Students whose names begin with C or D get lower grades than those whose names begin with A or B; major league baseball players whose first or last names began with K are significantly more likely to strike out.
Assistant professors Leif Nelson of UCSD and Joseph Simmons of Yale have conducted five studies over five years using information from thousands of individuals.
“The conscious process is that baseball players want to get a hit and students want to get A's,” Nelson says. “So if you get a change in performance in agreement with the nameletter effect, it clearly shows there must be some unconscious desire operating in the other direction.”

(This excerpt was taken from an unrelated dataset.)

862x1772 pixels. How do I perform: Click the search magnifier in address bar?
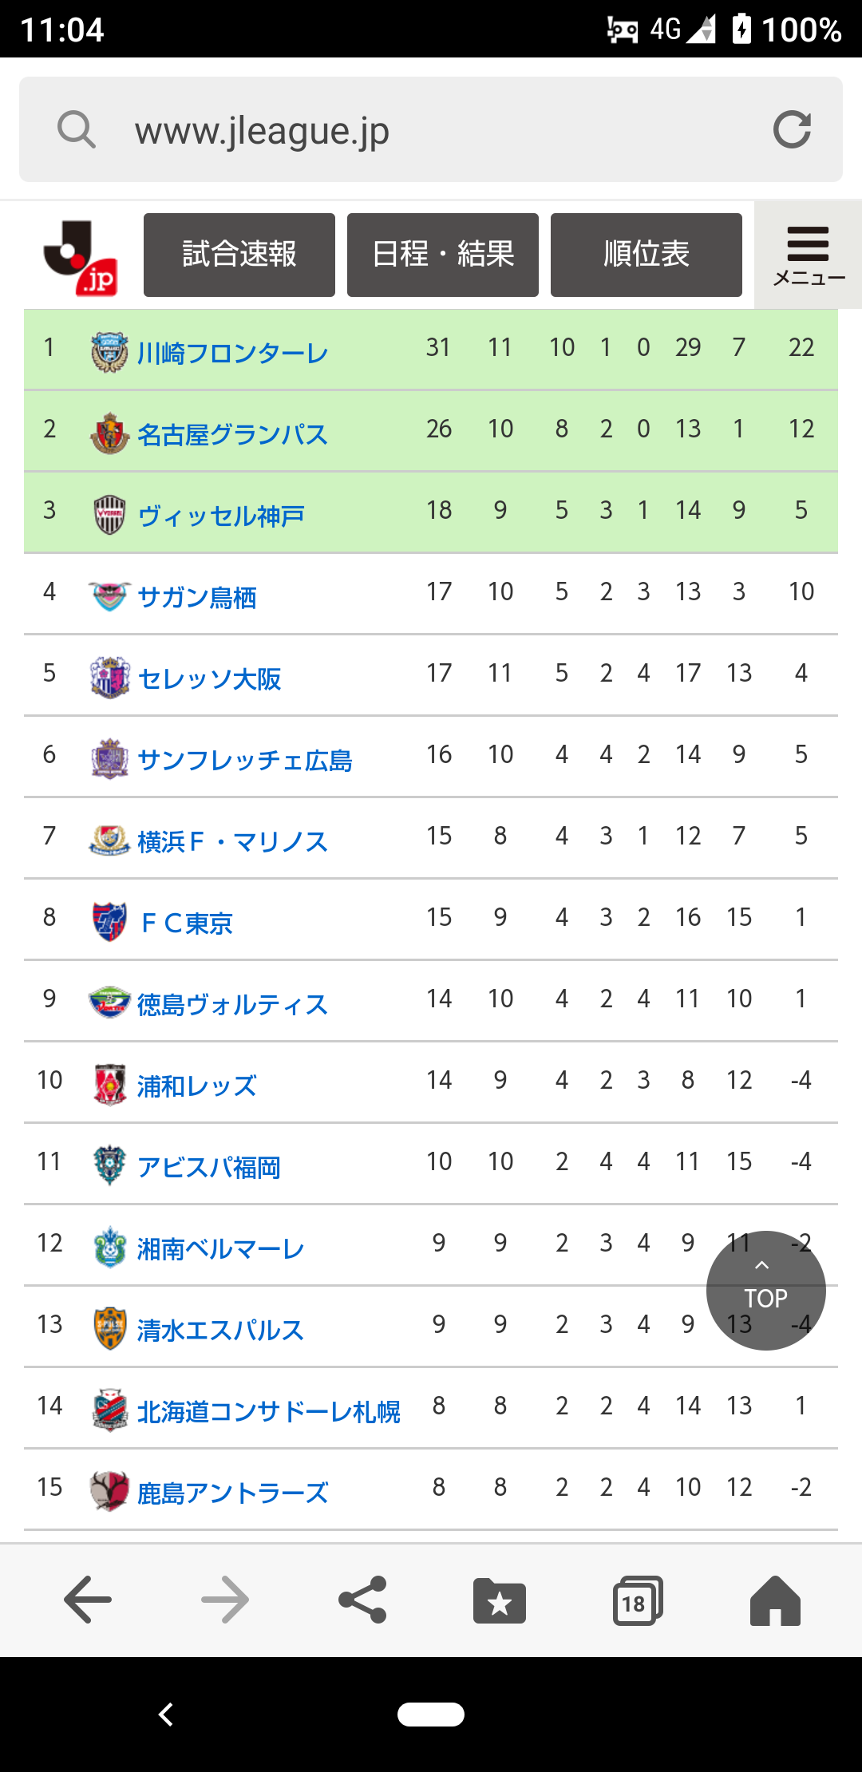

The researchers' work supports a series of studies published since 2002 that have found the “nameletter effect” causes people to make life choices based on names that resemble (类似) their own. Those studies by Brett Pelham, an associate professor at SUNY University, have found that people are disproportionately (不定比例地) likely to live in states or cities resembling their names, have careers that resemble their names and even marry those whose surnames begin with the same letter as their own.
The twist, says, is that he has believed the nameletter effect would apply only to positive outcomes. Nelson and Simmons, he says, are “showing it applies more so to negative things than positive things.”
The researchers say the effect is definitely more of a coincidence (巧合) than a fact. “I know plenty of Chrises and Davids who have done very well in school,” Pelham says.